A week after the Caldwell episode, Johnson held Emmett to three hits and struck out 13 in a bottom-of-the-ninth 1-0 win. The "long, lean, lank Weiser pitcher," as the Emmett Index called him, won his own game with a double in the final frame, stealing third and coming home on Lafe Lansdon's single. "It was then pandemonium broke loose and fellows forgot their girls and husbands their wives and began hugging somebody else's sweethearts and wives, even men hugged each other," the Weiser Signal reported. "It was undoubtedly the prettiest game ever witnessed on the Weiser diamond and is no doubt the best played by the South Idaho League teams so far." In its account of the game, the Index colorfully described the trepidation with which their team had ventured into Weiser after hearing about the riot of a week earlier:

"We went to the 'Fat Land of Weiser' with fear and trembling after reading the report of the Caldwell episode. In one pocket we had a Gatling gun, in a stocking leg was hid a corn knife, while concealed about other portions of our person were bombs and dynamite and Chinese stinkpots galore. Even then we expected to be eaten alive by the Weiser cannibals. But instead we found a bunch of gentlemanly fellows, and Mayor Moulton not only turned over the keys of the city to the Emmett crowd, but assisted in locating the key hole... After the ball game the Emmett crowd was royally entertained at a rarebit luncheon and vaudeville performance, in which several of the Weiser players did stunts that kept their guests in a continual roar of laughter, and the boys have been laughing ever since they returned home."

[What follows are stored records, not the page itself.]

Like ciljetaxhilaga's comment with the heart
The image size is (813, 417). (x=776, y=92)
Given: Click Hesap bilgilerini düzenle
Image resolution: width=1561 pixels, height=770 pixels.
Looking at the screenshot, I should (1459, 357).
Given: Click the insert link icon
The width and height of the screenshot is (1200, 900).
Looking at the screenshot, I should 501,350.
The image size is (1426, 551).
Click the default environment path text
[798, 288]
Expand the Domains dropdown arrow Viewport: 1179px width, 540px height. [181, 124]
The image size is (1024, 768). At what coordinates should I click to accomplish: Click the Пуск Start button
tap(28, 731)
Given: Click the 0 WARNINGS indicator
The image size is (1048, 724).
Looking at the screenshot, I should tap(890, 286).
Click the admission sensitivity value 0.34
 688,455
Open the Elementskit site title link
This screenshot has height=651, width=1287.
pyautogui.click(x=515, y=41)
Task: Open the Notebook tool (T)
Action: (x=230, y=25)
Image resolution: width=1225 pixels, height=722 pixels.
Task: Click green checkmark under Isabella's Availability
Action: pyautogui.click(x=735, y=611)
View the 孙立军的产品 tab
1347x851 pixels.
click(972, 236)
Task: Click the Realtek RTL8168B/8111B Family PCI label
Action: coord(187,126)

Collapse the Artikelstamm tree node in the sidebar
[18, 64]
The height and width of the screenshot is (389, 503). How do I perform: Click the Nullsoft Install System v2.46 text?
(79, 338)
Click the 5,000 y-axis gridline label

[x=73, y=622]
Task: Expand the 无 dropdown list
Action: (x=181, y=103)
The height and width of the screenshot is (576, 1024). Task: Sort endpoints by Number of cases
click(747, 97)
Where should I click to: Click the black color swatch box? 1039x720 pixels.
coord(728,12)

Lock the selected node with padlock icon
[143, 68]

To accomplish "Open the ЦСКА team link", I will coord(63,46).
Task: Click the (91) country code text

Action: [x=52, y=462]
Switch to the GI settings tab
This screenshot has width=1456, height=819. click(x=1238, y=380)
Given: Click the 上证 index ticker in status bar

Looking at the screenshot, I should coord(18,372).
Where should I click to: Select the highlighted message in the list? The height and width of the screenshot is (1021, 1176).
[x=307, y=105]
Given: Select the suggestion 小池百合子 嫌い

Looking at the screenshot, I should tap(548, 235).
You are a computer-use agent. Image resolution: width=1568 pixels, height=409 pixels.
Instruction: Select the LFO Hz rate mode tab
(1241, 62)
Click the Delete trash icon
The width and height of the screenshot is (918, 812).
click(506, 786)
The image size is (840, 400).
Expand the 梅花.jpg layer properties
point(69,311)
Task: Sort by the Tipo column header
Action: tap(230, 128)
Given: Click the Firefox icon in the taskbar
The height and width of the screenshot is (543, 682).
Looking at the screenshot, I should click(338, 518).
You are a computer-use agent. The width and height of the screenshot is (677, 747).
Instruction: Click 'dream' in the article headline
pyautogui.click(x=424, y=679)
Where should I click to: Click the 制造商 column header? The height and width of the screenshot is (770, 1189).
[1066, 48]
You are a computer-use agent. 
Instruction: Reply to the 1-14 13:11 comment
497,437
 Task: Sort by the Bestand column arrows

More laughter undoubtedly accompanied the playing of an upcoming weekday game according to a notice in the Signal: "On next Friday a ball game will be played on the Weiser diamond between the fats and leans of the city and it is expected to be one of the most interesting and spiciest contests of the season. Some of the rules governing the contest are no member of the lean nine shall weigh more than 150 pounds and no member of the fats shall weigh less than 220 pounds."

As for the team of normal proportions, on June 24 Johnson shut out Nampa, 6-0, with a season-high 14 strikeouts, followed by the worst game he would ever pitch for Weiser, a 6-4 win at Payette in which he gave up the most runs and hits (8) and registered "only" 9 strikeouts. The Weiser World claimed that Johnson was saving his arm for an upcoming "purse game," but in any case the Payette contest brought an end to the official league season, won by Caldwell with its 9-1 record to Weiser's 7-3.

In the money game for $250 against Emmett on July 4, "'Too much Johnson' was the result," according to the Signal. "He didn't do a thing but pitch, say nothing and chew gum." In reality it was Emmett that didn't do a thing as Johnson no-hit them in a 5-0 win. The game was part of a spectacular day-and-night Fourth of July celebration for which a crowd of 5,000 people, "the biggest crowd ever gathered within her gates," poured into Weiser. Both teams marched in between floats in a grand parade down the main street to a pavilion where U.S. Senate candidate William Borah (who would be the model for the Washington team's "Mr. Senator" logo in the 1950s, coincidentally) made a speech, after which the assemblage went over to the ballpark to see Johnson blank Emmett.

Another unofficial game on July 8 turned into a 13-8 slugfest over Huntington, but with sparse reporting it's unknown whether or not Johnson played in it. From the score it seems unlikely that he pitched. Caldwell was issued another challenge, this time to a purse match on neutral grounds for $1,500, but got "cold feet," according to the Signal, which lamented that the first games of the season had been played "before the Weiser team was thoroughly organized. 'Kid' Johnson is regarded here as the greatest pitcher in Idaho," it added. On July 10, with no more baseball scheduled in Southern Idaho, he went home to California. Johnson's 1906 Weiser record consisted of seven wins against one loss, with four shutouts. He allowed 8 runs in as many games and struck out 79 in the 7 games where those totals were given.